The theatre subfloor was poured in sections across different construction phases, producing surface irregularities and differential porosity that required systematic preparation before any coating could be applied. Simultaneously, the client’s infection-control committee required full compliance with ISO Class 7 cleanroom adjacency standards — meaning joint continuity, zero crevice harbourage, and chemical resistance against glutaraldehyde-based sterilants, isopropyl alcohol, and bleach solutions at clinical-grade concentrations.
Static-dissipative performance was mandatory in two of the six surgical theatres to protect sensitive anaesthetic and electrosurgical equipment. The programme also needed to be sequenced around the hospital’s construction handover schedule — applying finishes in completed zones while structural work continued elsewhere — demanding precise site coordination and dust containment between active zones.
Approach
The specification team conducted a full substrate survey prior to mobilisation, using moisture-meter mapping across all 1,840 m² to identify readings and establish a preparation protocol. Diamond-grinding was applied across all surfaces to achieve the profile and porosity required for institutional-grade adhesion.
A moisture-tolerant epoxy primer was installed first, addressing the variable subfloor conditions and providing a uniform foundation. The primary system — a seamless, self-levelling epoxy topping at 3 mm nominal thickness — was applied in clinical grey across theatre and scrub zones, delivering the coved skirting detailing required to eliminate floor-wall junctions. In the two designated theatres, a carbon-fibre-loaded static-dissipative formulation was substituted, tested to IEC 61340-4-1 compliance post-installation.

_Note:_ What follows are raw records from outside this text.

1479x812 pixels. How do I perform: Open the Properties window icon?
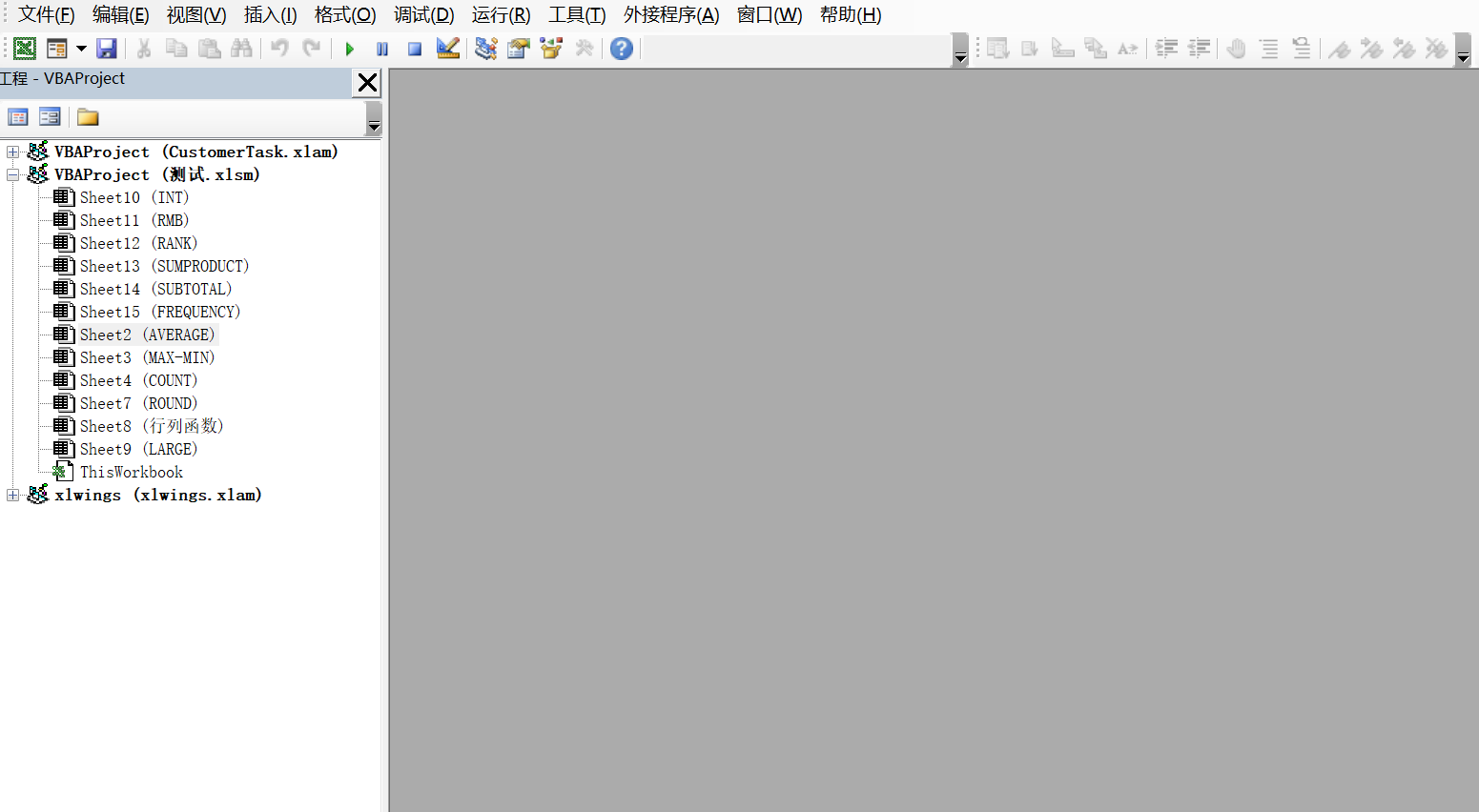coord(519,49)
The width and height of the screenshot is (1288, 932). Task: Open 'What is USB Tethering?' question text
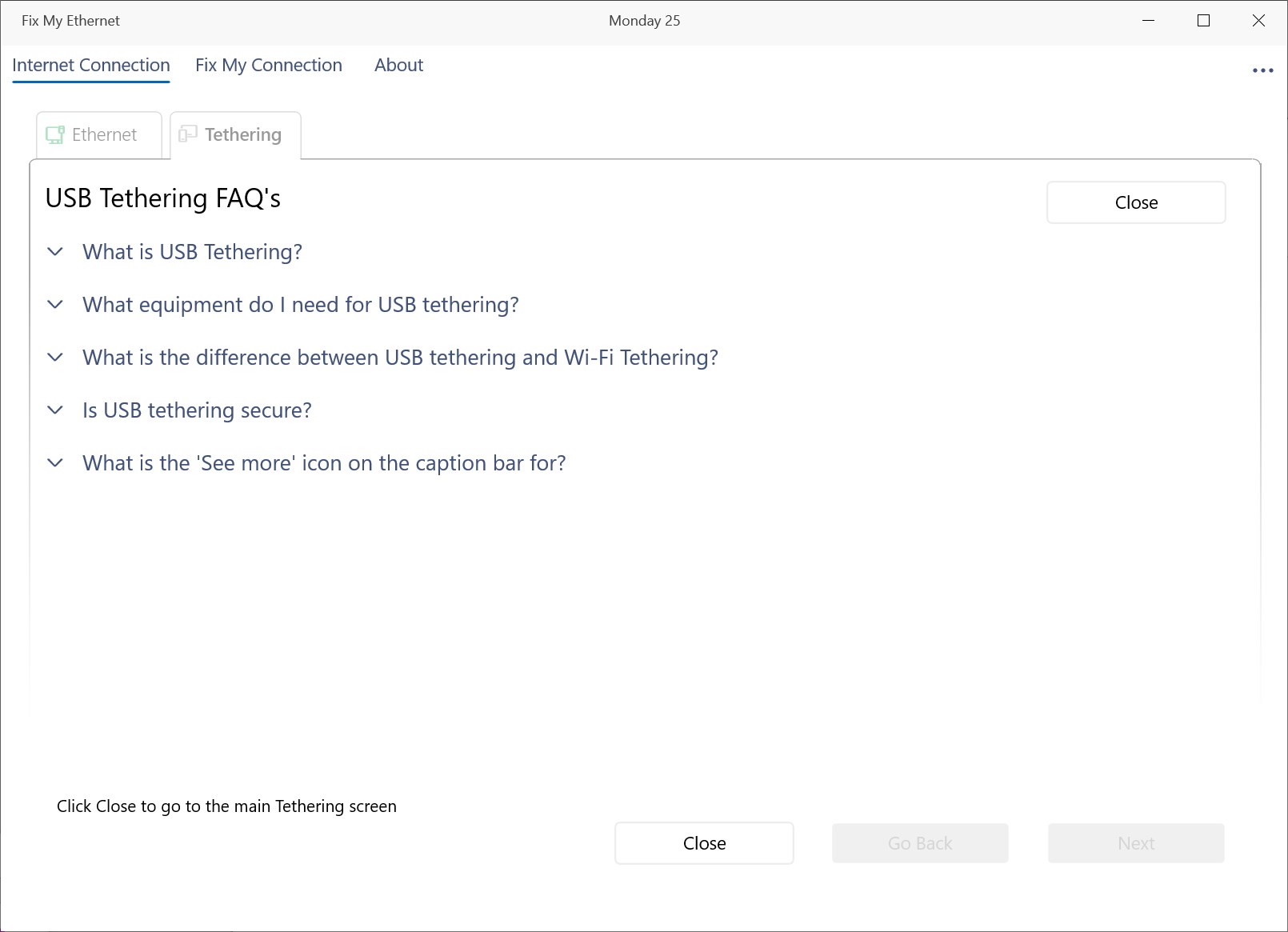(x=192, y=252)
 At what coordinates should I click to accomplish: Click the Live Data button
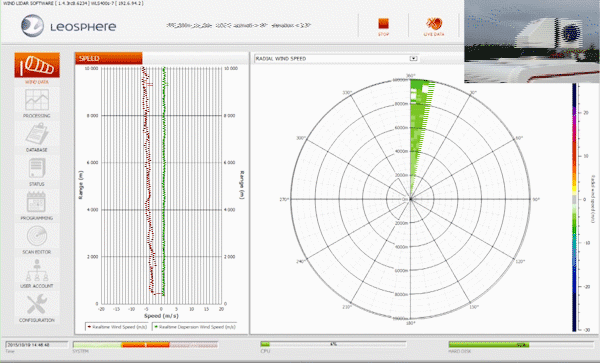434,26
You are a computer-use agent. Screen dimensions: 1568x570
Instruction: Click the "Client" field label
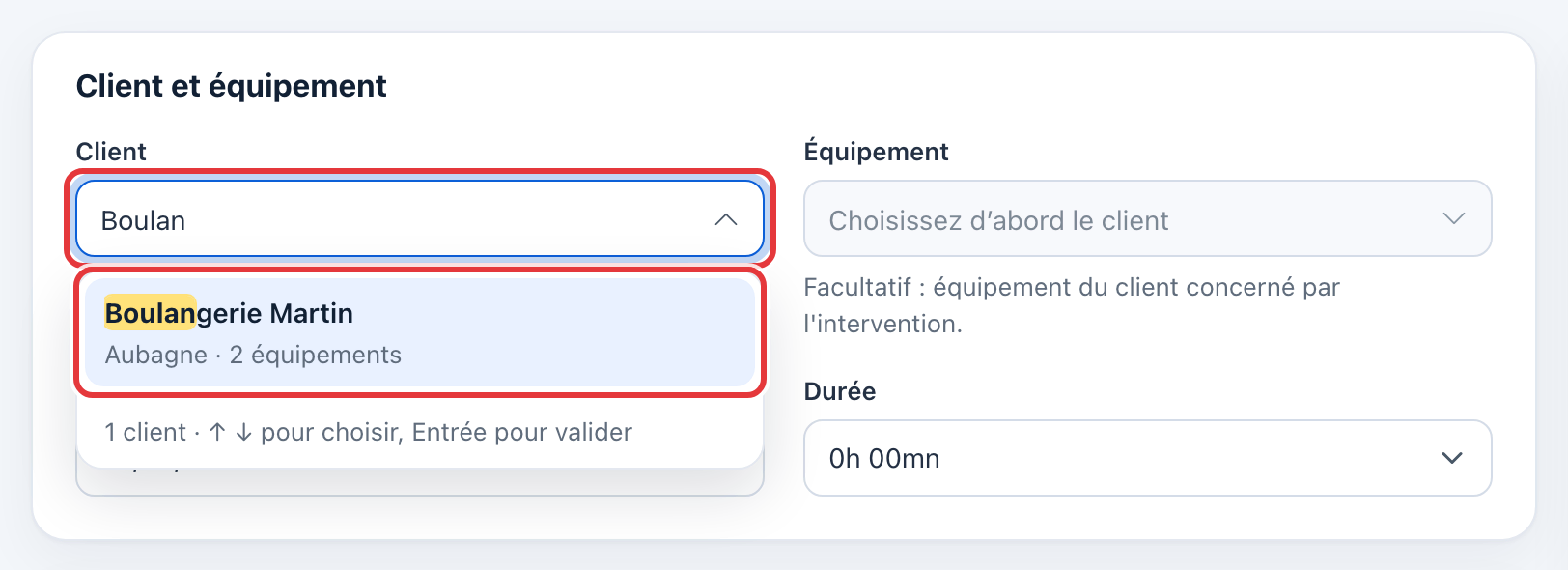pyautogui.click(x=111, y=152)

Phasing was managed in four distinct zones, with temporary containment sheeting and negative-pressure dust barriers deployed at each active boundary. Application windows were coordinated with the main contractor to avoid interference with ceiling and MEP finishing trades working in adjacent sections.
Outcome
All six theatres and associated clinical corridors were handed over within specification and on programme. Post-installation testing confirmed:
- Zero moisture bleed or adhesion failure across the full 1,840 m²
- Static-dissipative readings within IEC 61340 compliance thresholds in all designated zones
- Seamless coved detailing with no joint discontinuities across the theatre perimeter
- Full chemical resistance verified against the facility’s sterilant and disinfectant register
The flooring system was approved by the hospital’s infection-control committee without remediation requirement — a benchmark the client’s project team noted explicitly in the handover record.
What This Project Demonstrates
Surgical suite flooring is among the most unforgiving specifications in the built environment. Substrate variability, infection-control compliance, static management, and phased construction sequencing must all be resolved simultaneously — with no tolerance for post-handover failure.
This project reflects the institutional discipline that healthcare specifiers require when commissioning performance flooring for critical clinical environments. Where the standard of care is non-negotiable, the standard of floor specification must match it precisely.